Nebraska athletic director Trev Alberts walks around the field before the Red-White Spring Game on April 9 at Memorial Stadium.

Trev Alberts’ family left for vacation without him. There was too much he had to do.

Less than 24 hours after the Big Ten announced the landmark additions of UCLA and USC — effective for the 2024-25 school year — the Nebraska athletic director was en route to joining his crew Friday for the holiday weekend. Though he’s not exactly expecting a carefree few days.

“Of course, I’ll have my laptop with me,” Alberts said. “We’re probably needing to invest in Zoom at some point.”

As seismic as the news was — adding two flagship Pac-12 brands that expand the Big Ten to 16 teams and give the league coast-to-coast influence from Hollywood to New Jersey — Alberts said it represents more of a beginning than an end.
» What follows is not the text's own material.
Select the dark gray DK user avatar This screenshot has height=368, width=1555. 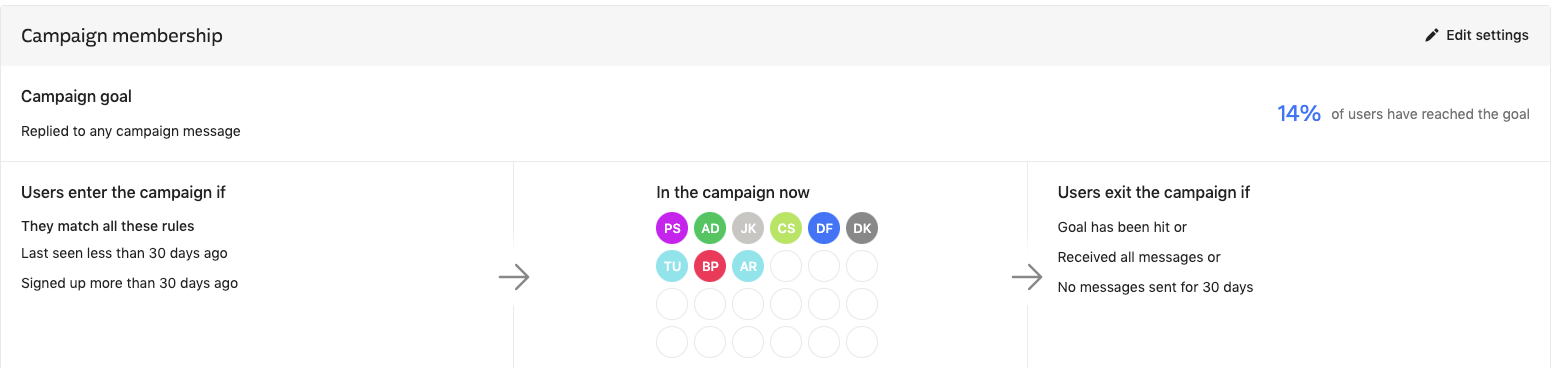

The conference was prepared when the Los Angeles universities reached out a few weeks ago about joining, allowing everything to come together in “a rather tight window” that didn’t become public until the 11th hour.

“I think it’s important that we have strength in numbers and make sure that we’re aligned with institutions that share the vision,” Alberts said. “The Big Ten, I think, has done that.”

The ground is unstable in more areas than just conference realignment, Alberts said, though more of that could be on the way, too. Nebraska continues to explore outsourcing its multimedia rights to a third party after going in-house last year. The transfer portal and name, image and likeness remain unsettled issues. So, too, do future conference decisions on potentially radical changes proposed by the Division I Transformation Committee that could include, in part, unlimited funding to what have historically been partial scholarship sports.

Meanwhile, the Big Ten remains in negotiations for its next media rights deal that was already projected to be worth more than $1 billion before the league added two premier brands from the nation’s No. 2 media market.

And the league must still choose whether to scrap divisions — the Pac-12 and ACC recently made such moves — and what scheduling could look like, both now and when the Trojans and Bruins join the fray. Ensuring access to the College Football Playoff, at however many teams that might be, is a priority.

“Additional change is coming,” Alberts said. “It will be uncomfortable. The most important thing is to make sure that Nebraska has a seat at the table that once the dust settles — and it won’t settle in the near term — that we’re well-positioned to have an athletic department with the resources and brand associated that our fans identify with."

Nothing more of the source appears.